Über Internet hat David Sophie kennengelernt, die nun mit ihrer Tochter seit kurzem bei ihm wohnt. 12 Jahre hat er nach dem Unfall bei seiner Mutter gelebt und nun ist er seit wenigen Wochen ausgezogen: “Einmal muß man ja die Nabelschnur durchtrennen," schmunzelt er.

Außer Sophie kümmert sich eine Helferin den ganzen Tag über um ihn: “Sie ist meine Hände und Füße. Alles, was ich machen möchte, macht sie für mich." Vormittags betreut ihn außerdem ein Physikotherapeut, der seine gelähmten Gliedmaßen bewegt. Nachmittags sitzt David am Computer, tauscht E-Mails aus, beantwortet Fragen - wahrscheinlich ebenso geduldig wie jene Fragen, die man ihm bei seinem ersten öffentlichen Zeugnis gestellt hat.

“Ich versuche, durch meine Korrespondenz über das Internet so viel wie möglich von mir zu geben.
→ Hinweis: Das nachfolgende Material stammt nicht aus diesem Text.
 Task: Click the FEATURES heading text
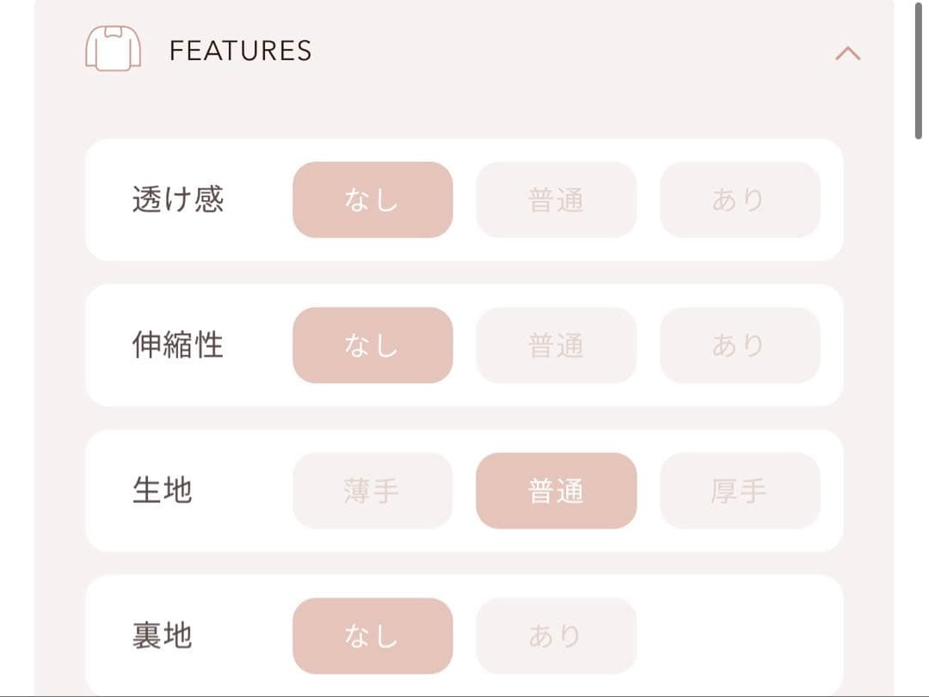point(241,50)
Es macht mir Freude, wenn ich mit meinen Worten oder meinem Zeugnis jemandem helfen kann," erklärt mir David.

Auf die Frage, ob seine Lunge nun funktioniere, antwortet er: Nein, die Lunge bewege sich kein bißchen, wenn er atme. Und wenn er sich verkühle, könne er nicht selbst aushusten. “Da bin ich wie ein Neugeborenes, ersticke fast und brauche mehrmals täglich Hilfe, damit ich den Schleim loswerde." Oft muß er auch ins Spital gebracht werden.
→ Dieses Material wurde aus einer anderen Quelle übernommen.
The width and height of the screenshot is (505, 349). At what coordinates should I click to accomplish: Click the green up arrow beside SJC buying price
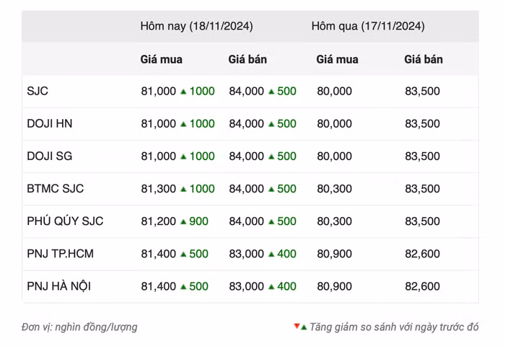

Ob der Unfallverursacher ihn je besucht und er ihm verziehen hätte? Nein, der Mann habe David nie besucht. Zwei- bis dreimal habe er angerufen. Aber er sei ihn nie besuchen gekommen. Natürlich habe er ihm verziehen, meint David, ganz selbstverständlich, es hätte meiner Sache doch nicht gedient, wenn ich ihm weiter böse wäre. Wohl eine bewundernswerte Aussage, wenn man das so sehen kann. David meint auch, daß er durch seine Beziehung zu Jesus heute den Schwächen anderer Menschen viel toleranter begegnen könne. Früher sei er eher unduldsam gewesen, an seinen Mitmenschen kaum interressiert. Heute aber möchte er helfen und die anderen wichtiger als sich selbst nehmen.

All das kann Schwester Marie Paule nur bestätigen. Ein Besuch bei David sei immer eine Bereicherung. Man gehe beschenkt weg. David wird bei dieser Aussage der Schwester ganz verlegen. Zu mir sagt er nachher, daß die Schwester viele Türen, die versperrt gewesen waren, für ihn geöffnet habe. Fahrten nach Lourdes, sowie die Heiligen Messen, die er via Fernsehen verfolgt, tun wohl ein Übriges. Kein Wunder also, daß nach der Veranstaltung etliche Zuhörer zu ihm kommen und ihn um sein Gebet für kranke oder nicht gläubige Freunde und Verwandte bitten. Auch ich denke, daß sein Gebet besonders wirksam sein muß. Denn wie seine Freundin Sophie, die als Atheistin zu ihm gezogen ist, feststellt: Das einzige, womit man einem behinderten oder nicht behinderten ungläubigen Menschen Gott näherbringen kann, ist durch das eigene überzeugende Handeln.

Zum Schluß noch Davids Abschlußworte: “Ich wußte vor dem Unfall zwar, daß Gott existiert, aber ich habe nicht praktiziert. Erst nach dem Unfall bin ich aufgewacht und wirklich gläubig geworden."